↓↓↓

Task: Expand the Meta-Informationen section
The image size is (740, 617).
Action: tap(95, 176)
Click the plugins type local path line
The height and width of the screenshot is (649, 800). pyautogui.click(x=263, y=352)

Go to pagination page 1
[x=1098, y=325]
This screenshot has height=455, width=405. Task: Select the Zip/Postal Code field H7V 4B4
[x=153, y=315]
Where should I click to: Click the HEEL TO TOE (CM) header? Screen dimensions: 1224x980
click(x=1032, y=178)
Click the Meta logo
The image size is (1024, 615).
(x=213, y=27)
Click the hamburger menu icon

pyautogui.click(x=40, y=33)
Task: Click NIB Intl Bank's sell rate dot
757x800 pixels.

↑↑↑

The records above must be printed again in full, exactly as written.

Task: Expand the Meta-Informationen section
The image size is (740, 617).
Action: tap(95, 176)
Click the plugins type local path line
The height and width of the screenshot is (649, 800). pyautogui.click(x=263, y=352)

Go to pagination page 1
[x=1098, y=325]
This screenshot has height=455, width=405. Task: Select the Zip/Postal Code field H7V 4B4
[x=153, y=315]
Where should I click to: Click the HEEL TO TOE (CM) header? Screen dimensions: 1224x980
click(x=1032, y=178)
Click the Meta logo
The image size is (1024, 615).
(x=213, y=27)
Click the hamburger menu icon

pyautogui.click(x=40, y=33)
Task: Click NIB Intl Bank's sell rate dot
757x800 pixels.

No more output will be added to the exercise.